● DATA EXTRACT:
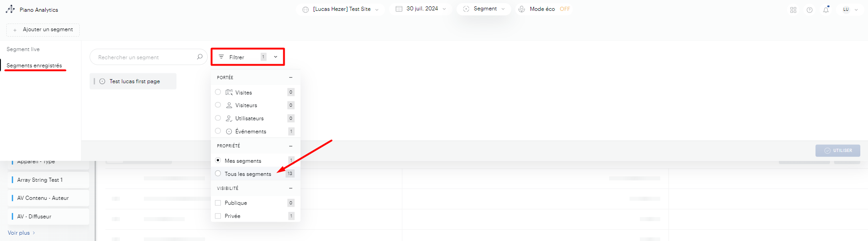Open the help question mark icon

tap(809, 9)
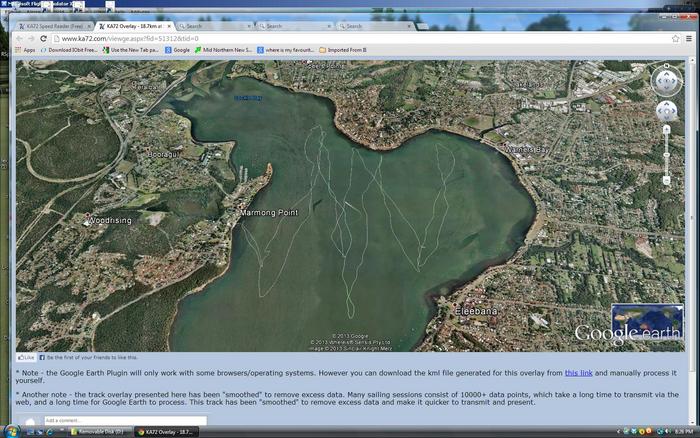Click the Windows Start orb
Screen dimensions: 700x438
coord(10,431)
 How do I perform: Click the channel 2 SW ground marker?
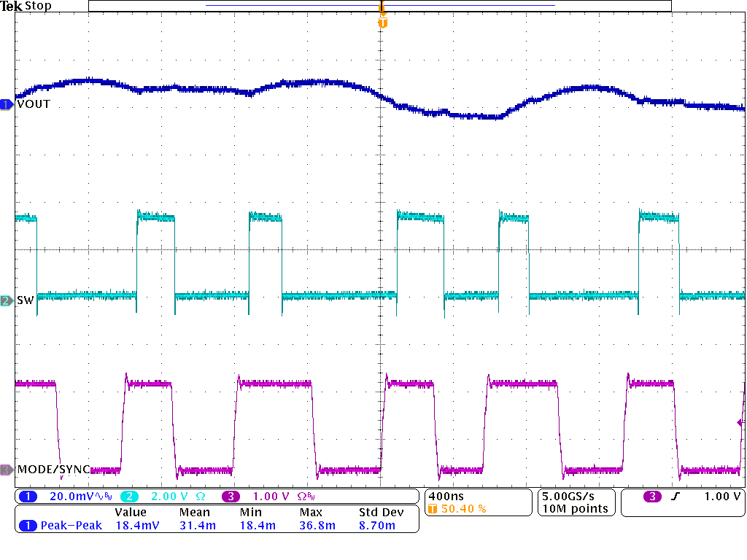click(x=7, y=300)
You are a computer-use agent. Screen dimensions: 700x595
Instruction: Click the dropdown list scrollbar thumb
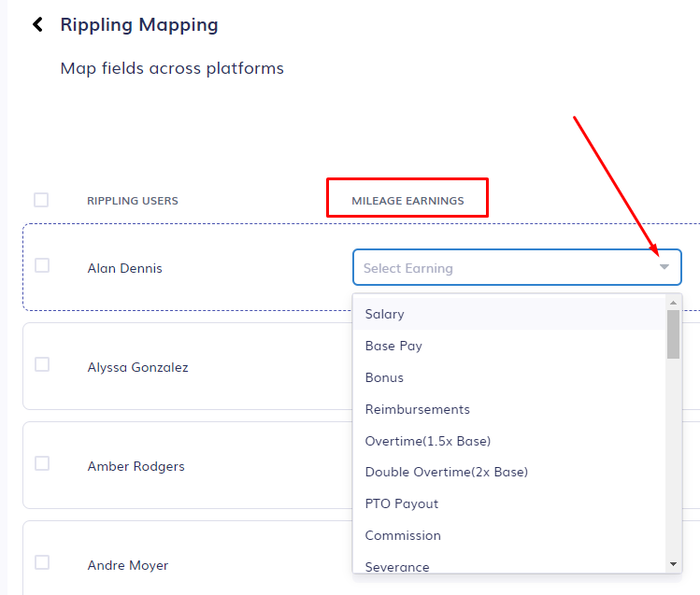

● EXERCISE: Above are the records; set down exactly the lines from the line containing "How do I perform: Click" through their last line, leaving every picture out.

● REPLY:
 How do I perform: Click the channel 2 SW ground marker?
click(x=7, y=300)
You are a computer-use agent. Screen dimensions: 700x595
Instruction: Click the dropdown list scrollbar thumb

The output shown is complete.